What to do –
(A) In the forum thread about choosing a long lens for motor sport, what frame rate will the Nikon D300 with the MB-D10 battery grip give?
(B) Translate this sentence from the forum thread about choosing a long lens for motor sport into Spanish: "The 150-500 has a better reputation than the Tamron 200-500."
(C) Continue the forum thread about choosing a long lens for motor sport from the point where it ends.

Supplied passage –
————

Just joined this forum and I'm also looking at the new 50-500 OS. My main interest is in motor sport - mainly bikes- and can't make my mind up between the new 50-500OS sigma, Sigma 150-500 OS, Tamron 200-500 or maybe a 2nd hand 300mm F2.8 prime. I used a Nikon 70-300vr last year and found the 300mm a bit short of reach at some tracks which is the reason I'm looking  for that extra 200mm. If I do decide on the 2nd hand route and primes, I'll also need a T/C which will loose me a stop so I'm undecided. What do you think of my situation, what would you do? My budget is no more than £1500

I've just bought a 2nd hand Nikon D300 with a MB-D10 battery grip which is going to give me 8fps which is a serious upgrade from my D80 at 2.5fps. This camera deserves good glass!

Thanks everyone and hello btw!!!!!!!


----------



## icassell (Apr 1, 2010)

I'm watching and waiting.  The 150-500 has a better reputation than the Tamron 200-500.  The 50-500 has reportedly better optics than the 150-500 but, up till now, didn't have OS.  Maybe this will make the bridge.


----------



## Ian C. (Apr 1, 2010)

icassell said:


> I'm watching and waiting.  The 150-500 has a better reputation than the Tamron 200-500.  The 50-500 has reportedly better optics than the 150-500 but, up till now, didn't have OS.  Maybe this will make the bridge.



Hi Ian, thanks for the welcome by the way. Seems I Can't send PM's just yet.

————

Material provided –
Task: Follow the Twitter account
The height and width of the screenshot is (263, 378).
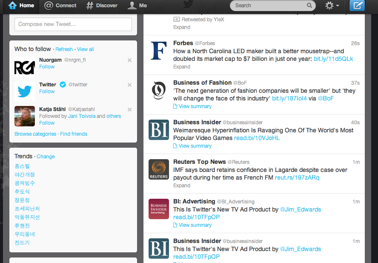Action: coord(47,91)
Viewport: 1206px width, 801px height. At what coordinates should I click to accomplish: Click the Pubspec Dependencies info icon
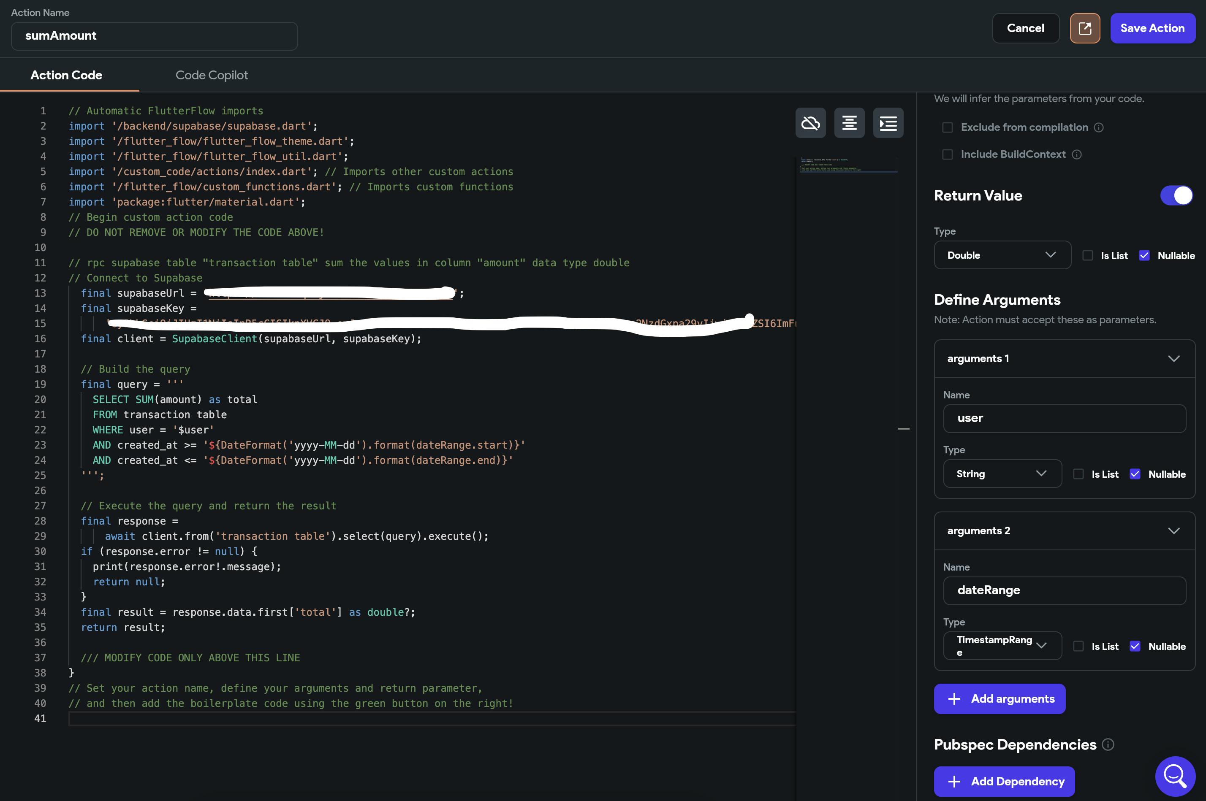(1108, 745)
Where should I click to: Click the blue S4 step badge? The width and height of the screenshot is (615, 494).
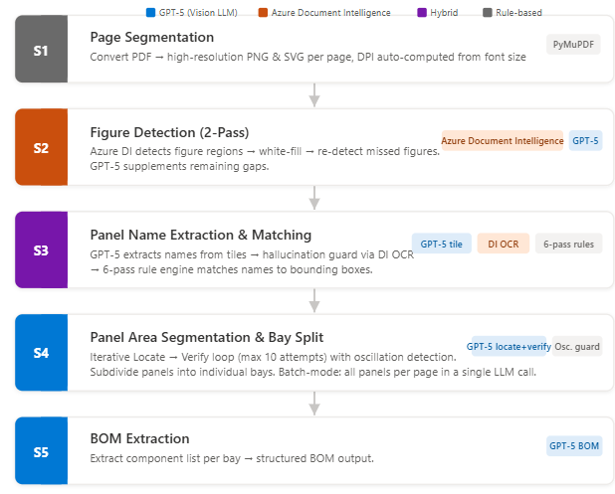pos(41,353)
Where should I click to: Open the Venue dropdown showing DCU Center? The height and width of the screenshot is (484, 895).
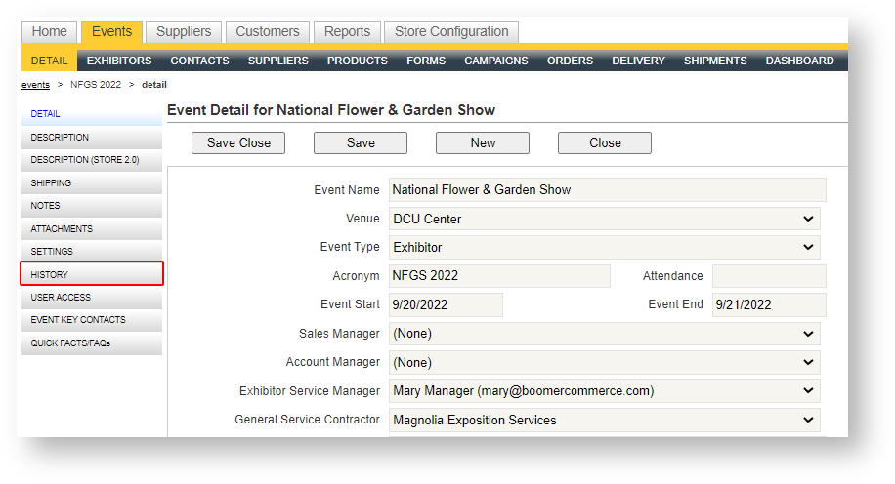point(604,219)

————

Outputs –
(A) 8fps

(B) El 150-500 tiene mejor reputación que el Tamron 200-500.

(C)
I found a copy of What Digital Camera from June last year which ran a comparison test between the Sigma 150-500mm & the Tamron 200-500mm. The end result of that test was the Tamron scored 90% and the Sigma 84%. I actually placed an order for the Sigma 50-500mm on Jessops web page, but I recieved and e-mail from them today saying they cannot get any more stock of the 50-500mm therefore cancelled my order - which in turn led me to post my first post on here!!


----------



## icassell (Apr 1, 2010)

Ian C. said:


> icassell said:
> 
> 
> > I'm watching and waiting.  The 150-500 has a better reputation than the Tamron 200-500.  The 50-500 has reportedly better optics than the 150-500 but, up till now, didn't have OS.  Maybe this will make the bridge.
> ...




I have never seen a review which placed that tamron over the sigma 50-500.  Unless you're in a big hurry, I'd wait until the new sigma is out and some reviewers have their hands on it.

This might be good reading for you

Juza Nature Photography

and Juza is promising an upcoming comparison of the 50-500 and the 50-500 OS


----------



## Ian C. (Apr 2, 2010)

icassell said:


> Ian C. said:
> 
> 
> > icassell said:
> ...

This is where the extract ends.